Collected data:
=== Begin Enclosure ===

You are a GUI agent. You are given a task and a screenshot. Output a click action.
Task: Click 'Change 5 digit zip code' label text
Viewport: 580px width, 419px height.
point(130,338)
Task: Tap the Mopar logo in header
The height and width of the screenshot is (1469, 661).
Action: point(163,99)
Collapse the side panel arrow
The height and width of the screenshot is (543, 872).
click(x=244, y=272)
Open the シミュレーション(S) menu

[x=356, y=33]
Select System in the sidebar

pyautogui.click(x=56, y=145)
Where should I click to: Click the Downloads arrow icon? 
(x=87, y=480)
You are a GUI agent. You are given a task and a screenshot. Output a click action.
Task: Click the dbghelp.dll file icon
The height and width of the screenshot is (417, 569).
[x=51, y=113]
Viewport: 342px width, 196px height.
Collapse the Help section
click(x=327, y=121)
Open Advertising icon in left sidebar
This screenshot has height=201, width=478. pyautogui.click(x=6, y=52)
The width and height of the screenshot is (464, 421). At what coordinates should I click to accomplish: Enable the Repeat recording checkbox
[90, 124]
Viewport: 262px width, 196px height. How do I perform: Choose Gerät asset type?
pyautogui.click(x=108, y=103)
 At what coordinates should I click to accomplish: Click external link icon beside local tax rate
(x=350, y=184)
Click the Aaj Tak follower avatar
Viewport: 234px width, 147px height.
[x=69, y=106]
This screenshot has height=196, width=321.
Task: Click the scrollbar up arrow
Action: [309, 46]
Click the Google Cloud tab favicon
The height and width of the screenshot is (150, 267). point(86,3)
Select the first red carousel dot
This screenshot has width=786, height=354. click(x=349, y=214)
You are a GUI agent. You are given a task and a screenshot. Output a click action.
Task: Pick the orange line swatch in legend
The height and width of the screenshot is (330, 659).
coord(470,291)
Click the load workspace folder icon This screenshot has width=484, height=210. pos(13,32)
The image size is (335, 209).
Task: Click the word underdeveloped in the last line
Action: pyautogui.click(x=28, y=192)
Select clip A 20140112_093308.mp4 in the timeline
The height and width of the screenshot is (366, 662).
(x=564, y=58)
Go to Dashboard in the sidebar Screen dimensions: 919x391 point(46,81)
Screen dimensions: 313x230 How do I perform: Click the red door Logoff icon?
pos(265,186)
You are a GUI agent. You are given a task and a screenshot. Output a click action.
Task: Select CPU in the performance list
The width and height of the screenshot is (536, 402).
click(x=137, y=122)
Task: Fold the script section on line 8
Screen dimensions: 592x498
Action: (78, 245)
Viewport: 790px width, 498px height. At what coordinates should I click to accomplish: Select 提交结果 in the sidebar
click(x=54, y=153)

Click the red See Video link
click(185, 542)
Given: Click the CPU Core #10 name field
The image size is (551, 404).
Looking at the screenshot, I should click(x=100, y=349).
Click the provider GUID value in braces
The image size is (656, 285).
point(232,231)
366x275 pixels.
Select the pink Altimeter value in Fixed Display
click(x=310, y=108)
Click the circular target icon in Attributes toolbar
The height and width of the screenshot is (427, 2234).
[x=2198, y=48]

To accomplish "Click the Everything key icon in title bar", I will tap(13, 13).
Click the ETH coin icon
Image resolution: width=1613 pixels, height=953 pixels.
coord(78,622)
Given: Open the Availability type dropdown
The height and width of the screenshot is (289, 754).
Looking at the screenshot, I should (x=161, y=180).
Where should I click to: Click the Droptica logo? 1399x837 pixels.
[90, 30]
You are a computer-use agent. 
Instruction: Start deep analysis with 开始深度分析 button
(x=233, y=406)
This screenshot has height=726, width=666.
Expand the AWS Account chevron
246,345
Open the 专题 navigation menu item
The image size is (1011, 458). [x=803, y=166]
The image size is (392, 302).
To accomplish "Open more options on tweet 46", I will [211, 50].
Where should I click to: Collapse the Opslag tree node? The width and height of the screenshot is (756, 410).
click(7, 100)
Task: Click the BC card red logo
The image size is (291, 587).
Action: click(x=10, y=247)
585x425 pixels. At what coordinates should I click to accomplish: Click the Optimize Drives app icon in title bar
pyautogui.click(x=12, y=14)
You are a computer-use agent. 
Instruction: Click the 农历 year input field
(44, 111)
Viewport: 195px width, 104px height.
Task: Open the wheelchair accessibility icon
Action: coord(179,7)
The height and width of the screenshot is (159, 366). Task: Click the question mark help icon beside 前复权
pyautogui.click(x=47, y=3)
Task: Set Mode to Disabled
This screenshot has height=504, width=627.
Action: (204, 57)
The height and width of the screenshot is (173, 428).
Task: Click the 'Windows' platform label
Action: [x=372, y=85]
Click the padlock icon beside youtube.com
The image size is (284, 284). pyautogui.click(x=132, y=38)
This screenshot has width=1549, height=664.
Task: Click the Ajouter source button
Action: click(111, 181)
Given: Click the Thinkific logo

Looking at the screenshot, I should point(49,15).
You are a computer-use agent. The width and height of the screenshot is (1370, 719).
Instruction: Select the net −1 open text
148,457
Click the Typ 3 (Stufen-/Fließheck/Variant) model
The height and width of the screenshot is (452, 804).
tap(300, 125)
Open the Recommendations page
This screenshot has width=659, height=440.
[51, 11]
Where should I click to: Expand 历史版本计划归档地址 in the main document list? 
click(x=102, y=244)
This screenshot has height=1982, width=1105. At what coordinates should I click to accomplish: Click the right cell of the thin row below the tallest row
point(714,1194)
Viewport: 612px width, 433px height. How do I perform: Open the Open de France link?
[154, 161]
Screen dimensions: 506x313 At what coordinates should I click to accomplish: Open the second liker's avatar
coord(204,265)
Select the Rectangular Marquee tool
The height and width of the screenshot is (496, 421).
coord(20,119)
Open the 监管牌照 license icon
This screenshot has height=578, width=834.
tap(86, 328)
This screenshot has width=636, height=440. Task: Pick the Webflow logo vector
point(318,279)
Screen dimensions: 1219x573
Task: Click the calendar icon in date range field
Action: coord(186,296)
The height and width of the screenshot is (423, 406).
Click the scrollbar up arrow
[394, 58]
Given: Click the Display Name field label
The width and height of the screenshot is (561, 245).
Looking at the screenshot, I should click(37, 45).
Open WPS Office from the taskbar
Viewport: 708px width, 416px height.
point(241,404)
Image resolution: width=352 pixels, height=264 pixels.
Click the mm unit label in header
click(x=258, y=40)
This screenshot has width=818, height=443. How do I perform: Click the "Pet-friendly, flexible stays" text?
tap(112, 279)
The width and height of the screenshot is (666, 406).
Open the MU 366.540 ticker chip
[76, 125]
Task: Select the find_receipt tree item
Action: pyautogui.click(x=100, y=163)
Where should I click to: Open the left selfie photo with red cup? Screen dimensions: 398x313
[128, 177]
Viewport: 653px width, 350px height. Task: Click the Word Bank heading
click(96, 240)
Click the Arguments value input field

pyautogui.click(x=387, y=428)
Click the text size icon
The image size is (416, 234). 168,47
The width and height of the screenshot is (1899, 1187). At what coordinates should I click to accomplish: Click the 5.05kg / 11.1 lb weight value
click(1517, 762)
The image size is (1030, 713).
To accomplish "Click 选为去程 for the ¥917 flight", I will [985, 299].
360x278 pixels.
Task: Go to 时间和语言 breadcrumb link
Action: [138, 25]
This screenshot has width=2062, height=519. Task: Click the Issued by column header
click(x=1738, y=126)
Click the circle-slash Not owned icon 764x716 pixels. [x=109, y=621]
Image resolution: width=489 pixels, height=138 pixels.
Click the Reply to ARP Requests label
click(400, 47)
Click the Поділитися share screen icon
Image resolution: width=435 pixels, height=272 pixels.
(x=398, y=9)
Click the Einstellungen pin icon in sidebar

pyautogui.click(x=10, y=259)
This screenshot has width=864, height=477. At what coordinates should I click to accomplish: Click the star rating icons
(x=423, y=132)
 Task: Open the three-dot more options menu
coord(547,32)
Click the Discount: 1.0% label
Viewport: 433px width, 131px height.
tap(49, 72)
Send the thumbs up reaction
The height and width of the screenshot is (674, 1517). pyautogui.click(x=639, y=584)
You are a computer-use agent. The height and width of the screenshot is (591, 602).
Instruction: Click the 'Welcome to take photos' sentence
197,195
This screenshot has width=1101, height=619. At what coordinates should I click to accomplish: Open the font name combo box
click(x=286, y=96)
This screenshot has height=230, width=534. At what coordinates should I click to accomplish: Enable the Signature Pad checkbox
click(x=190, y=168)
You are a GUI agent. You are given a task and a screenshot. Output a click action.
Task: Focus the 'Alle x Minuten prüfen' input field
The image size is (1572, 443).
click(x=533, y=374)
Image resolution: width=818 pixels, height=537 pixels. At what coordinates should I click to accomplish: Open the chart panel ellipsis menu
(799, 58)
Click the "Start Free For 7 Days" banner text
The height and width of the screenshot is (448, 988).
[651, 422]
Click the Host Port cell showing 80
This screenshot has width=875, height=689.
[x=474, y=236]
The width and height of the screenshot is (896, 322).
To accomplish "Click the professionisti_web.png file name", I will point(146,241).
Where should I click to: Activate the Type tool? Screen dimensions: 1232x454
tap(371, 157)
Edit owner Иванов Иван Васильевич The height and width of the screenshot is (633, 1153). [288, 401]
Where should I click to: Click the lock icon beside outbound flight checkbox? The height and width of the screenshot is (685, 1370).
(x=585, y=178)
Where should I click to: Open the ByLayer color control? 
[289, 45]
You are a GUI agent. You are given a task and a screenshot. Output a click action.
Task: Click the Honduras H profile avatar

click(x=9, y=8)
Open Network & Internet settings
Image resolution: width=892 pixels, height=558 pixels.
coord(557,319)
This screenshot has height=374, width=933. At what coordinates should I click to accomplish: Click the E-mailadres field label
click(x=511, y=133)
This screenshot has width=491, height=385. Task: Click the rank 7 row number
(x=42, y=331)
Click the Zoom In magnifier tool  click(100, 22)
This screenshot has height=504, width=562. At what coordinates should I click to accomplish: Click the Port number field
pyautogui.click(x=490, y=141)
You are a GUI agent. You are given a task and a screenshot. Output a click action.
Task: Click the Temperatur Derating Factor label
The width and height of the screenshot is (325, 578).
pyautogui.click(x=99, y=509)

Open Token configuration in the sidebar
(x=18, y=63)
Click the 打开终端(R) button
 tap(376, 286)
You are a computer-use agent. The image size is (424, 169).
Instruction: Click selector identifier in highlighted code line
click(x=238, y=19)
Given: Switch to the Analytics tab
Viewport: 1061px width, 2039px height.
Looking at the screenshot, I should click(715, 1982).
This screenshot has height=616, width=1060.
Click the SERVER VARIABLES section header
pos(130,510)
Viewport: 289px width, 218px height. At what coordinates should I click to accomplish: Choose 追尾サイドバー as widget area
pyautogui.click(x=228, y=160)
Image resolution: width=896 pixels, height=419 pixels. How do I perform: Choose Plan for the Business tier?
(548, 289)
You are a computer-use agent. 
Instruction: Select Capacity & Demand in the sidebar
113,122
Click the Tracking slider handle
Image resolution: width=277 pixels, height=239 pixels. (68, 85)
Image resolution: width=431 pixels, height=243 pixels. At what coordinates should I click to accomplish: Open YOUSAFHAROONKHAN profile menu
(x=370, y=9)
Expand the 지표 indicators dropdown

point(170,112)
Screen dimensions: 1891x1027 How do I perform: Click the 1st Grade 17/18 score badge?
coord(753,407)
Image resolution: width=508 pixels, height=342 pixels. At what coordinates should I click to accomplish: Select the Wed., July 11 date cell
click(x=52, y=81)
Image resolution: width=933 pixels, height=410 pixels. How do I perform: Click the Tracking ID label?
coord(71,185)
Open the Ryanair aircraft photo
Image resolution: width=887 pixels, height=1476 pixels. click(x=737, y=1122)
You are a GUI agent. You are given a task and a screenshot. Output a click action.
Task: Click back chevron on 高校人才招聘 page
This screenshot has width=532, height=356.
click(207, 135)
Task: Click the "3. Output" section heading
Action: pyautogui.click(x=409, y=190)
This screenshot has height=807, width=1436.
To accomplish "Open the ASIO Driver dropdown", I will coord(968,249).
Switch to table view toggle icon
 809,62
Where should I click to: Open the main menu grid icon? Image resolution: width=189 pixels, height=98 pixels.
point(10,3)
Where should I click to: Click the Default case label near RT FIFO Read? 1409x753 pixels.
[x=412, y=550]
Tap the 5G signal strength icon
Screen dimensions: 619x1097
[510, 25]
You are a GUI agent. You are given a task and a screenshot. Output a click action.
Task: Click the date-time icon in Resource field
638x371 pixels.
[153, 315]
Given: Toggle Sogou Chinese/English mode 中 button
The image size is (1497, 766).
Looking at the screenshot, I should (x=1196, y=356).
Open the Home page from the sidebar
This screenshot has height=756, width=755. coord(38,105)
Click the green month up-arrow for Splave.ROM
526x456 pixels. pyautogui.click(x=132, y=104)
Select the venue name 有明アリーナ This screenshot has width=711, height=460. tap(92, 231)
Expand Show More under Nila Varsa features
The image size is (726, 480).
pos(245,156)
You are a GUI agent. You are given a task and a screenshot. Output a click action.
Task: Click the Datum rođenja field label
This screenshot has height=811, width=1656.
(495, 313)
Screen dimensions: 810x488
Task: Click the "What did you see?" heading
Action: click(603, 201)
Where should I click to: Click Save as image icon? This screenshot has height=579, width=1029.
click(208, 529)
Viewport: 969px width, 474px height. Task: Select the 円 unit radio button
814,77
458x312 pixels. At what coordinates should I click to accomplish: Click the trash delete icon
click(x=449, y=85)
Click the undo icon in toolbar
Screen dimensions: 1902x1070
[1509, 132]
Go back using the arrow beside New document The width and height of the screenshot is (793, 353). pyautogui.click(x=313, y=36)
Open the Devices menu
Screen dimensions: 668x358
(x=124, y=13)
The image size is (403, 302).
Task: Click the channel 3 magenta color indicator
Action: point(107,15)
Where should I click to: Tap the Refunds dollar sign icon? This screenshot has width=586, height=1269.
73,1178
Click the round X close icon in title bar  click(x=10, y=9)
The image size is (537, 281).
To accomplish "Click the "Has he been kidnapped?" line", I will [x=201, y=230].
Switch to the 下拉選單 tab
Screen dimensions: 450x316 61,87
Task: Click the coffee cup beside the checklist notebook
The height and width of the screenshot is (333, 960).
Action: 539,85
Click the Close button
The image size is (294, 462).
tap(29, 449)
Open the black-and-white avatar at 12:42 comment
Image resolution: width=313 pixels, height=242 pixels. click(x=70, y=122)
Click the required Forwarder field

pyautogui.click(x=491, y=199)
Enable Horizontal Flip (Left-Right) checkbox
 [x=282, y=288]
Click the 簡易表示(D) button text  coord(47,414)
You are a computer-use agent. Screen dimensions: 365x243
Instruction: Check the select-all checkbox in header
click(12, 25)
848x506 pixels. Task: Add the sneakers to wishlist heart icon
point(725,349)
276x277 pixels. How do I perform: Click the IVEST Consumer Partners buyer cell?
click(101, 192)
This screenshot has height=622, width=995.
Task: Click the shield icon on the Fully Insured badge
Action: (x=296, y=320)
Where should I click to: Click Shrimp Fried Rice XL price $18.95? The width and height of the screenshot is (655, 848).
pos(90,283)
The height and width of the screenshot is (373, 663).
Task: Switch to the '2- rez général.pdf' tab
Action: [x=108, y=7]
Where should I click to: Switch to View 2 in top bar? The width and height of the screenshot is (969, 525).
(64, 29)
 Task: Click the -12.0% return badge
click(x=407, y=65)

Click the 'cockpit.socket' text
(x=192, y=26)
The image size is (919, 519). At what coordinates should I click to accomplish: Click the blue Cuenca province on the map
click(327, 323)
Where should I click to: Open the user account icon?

=== End Enclosure ===

WHAT IS BEING ASKED:
Copy all lines from the data that hold the word "computer".

EXERCISE ANSWER:
You are a computer-use agent. 
You are a computer-use agent. 
You are a computer-use agent. The width and height of the screenshot is (1370, 719).
You are a computer-use agent. The height and width of the screenshot is (591, 602).
You are a computer-use agent. The image size is (424, 169).
You are a computer-use agent. 
You are a computer-use agent. Screen dimensions: 365x243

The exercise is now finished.